To set the scene, know that Avengelyne is, in effect, an angel. She was based on the likeness of Cathy Christian, who was often dressed up as Vampirella for events and covers and stuff like that.

She was invented by Rob Liefeld in 1995 for his independent Maximum Press comic book company.

avengelyneglory1

Glory is a half-Amazon/half-demon. She first appeared in 1993 in Liefeld’s Youngblood Strikefile at Image. She later had her own series at Image in 1995.

avengelyneglory2

In 1995, the two teamed up for the first time at Image…

avengelyneglory3

as well as Maximum Press…

avengelyneglory4

Then, in 1996, they had another team-up. This time, it was just at Maximum Press…

avengelyneglory5

The story, dubbed the Godyssey, was written by Rob Liefeld and Robert Napton and drawn by Ed Benes, Michael Chang and a bunch of inkers.

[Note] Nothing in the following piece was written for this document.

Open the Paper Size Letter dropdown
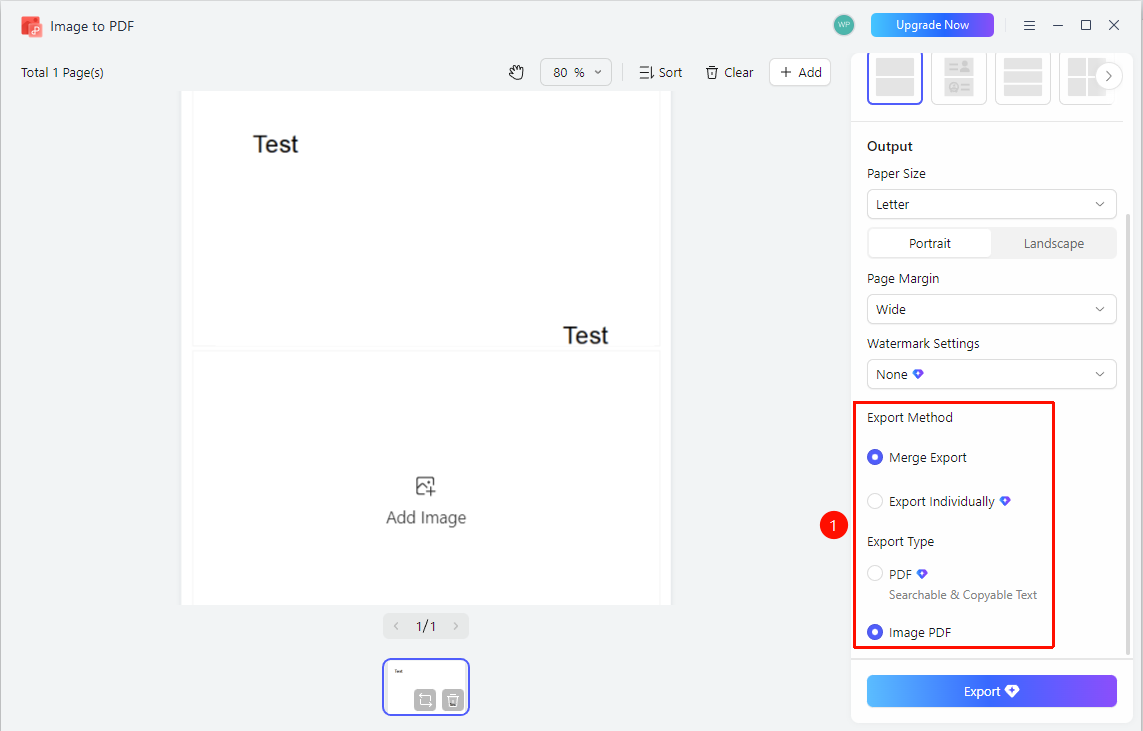[x=991, y=204]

The comic opens with Avengelyne having a premonition that Zeus and the Greek gods are upset with Christianity since no one worships the Greek gods any more. Her premonition takes the form of a dream of Jesus on the cross…

(Click on the above double-page spread to enlarge it…if you dare!)

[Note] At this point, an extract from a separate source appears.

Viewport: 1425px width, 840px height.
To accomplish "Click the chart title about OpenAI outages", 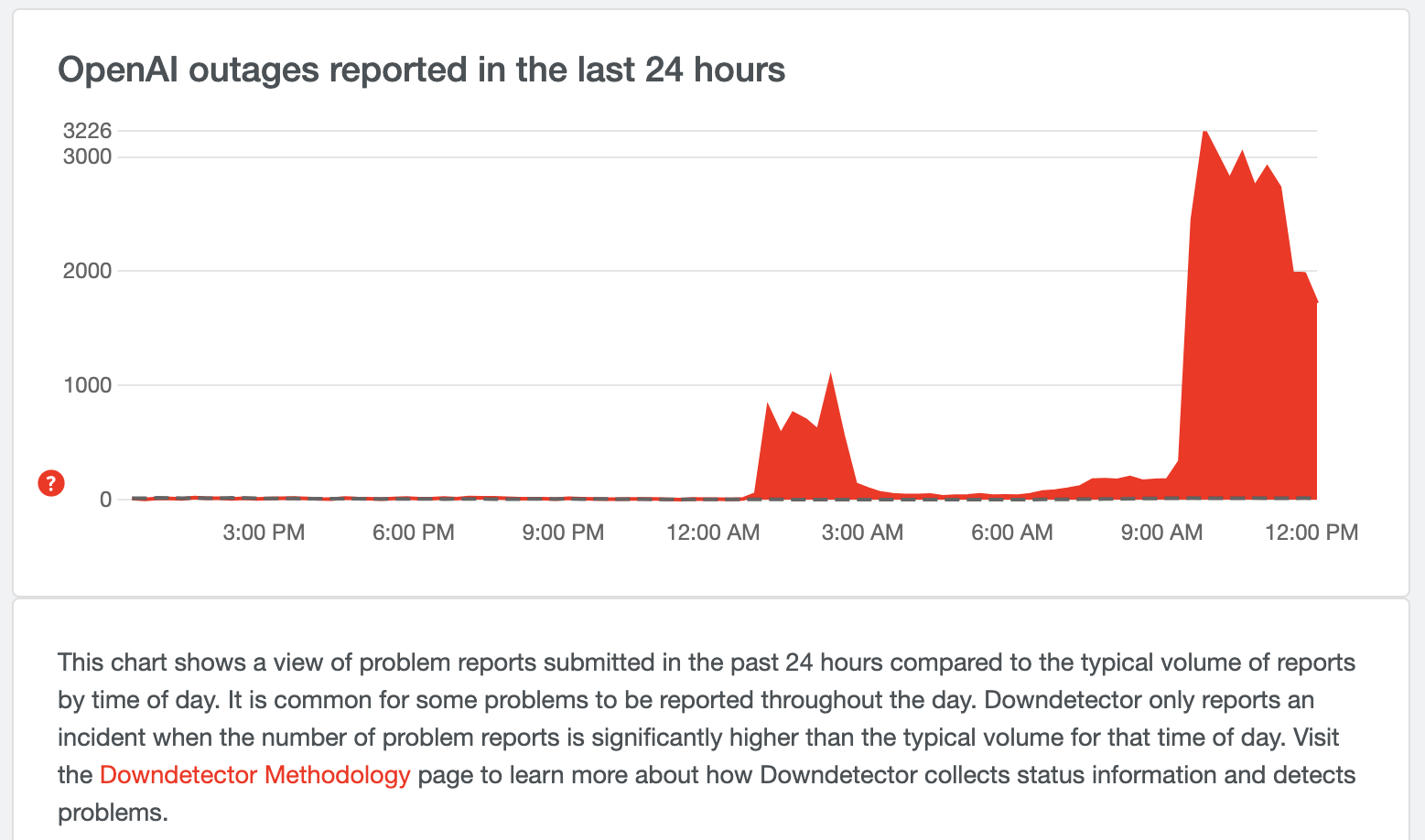I will click(421, 70).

Now do note – this is a DREAM. This did not ACTUALLY happen in the comic. I suspect that that was something that occurred to the creators after the fact, as it seems kind of out of place as “just” a dream, but to be fair, they clearly DO state in the comic that it is a dream. However, as a premonition it is on point as Zeus IS pissed and it is up to Avengelyne and Glory to stop this war between the Greek gods and the angels of heaven before things went too nuts.

In any event, as you can see, this was not a good idea. And it has only grown sillier as the years have gone by. That said, this is likely not even in the top five worst things that Ed Benes has drawn, so that’s something at least!

If you can think of a good example for this column, drop me a line at bcronin@comicbookresources.com.

97 Comments

So just to make sure I’m clear on the premise: this is you sticking to stuff that’s not super offensive?

This is pretty tame as that era of comics go, Cass.

My…brain…hurts! Not to mention my eyes.

Anyone else remember Gail Simone defending Benes’ ridiculous artwork by saying, basically, “He can’t help it, y’all, he’s BRAZILIAN!”?

Bwahahahahahaha!!!! This is so bad and ridiculous, it’s good! Great find!

Heh… I must say Liefeld has a talent for making stuff so ridiculously stupid and ignorant it’s kinda funny in a pathetic way.

Glory is pretty much unrecognizable in her old form, isn’t she? I really miss the Keatinge/Campbell run.

What the hell is Rob Liefeld’s obsession with dreams and premonitions? “Deathmate” started the same way. Liefeld’s writing is only slightly better than his artwork. Speaking of that writing, are you sure this wasn’t ghost-written by Jim Valentino? He did the exact same god-awful faux-Old English in “Heroes Reborn: Avengers”.

By the way, the idea of “Action Jesus” can work if you do it right, like riding in on a chariot firing arrows at Satan during “Paradise Lost”. And I’m saying that as a Jewish guy (and an admitted huge fan of John Milton).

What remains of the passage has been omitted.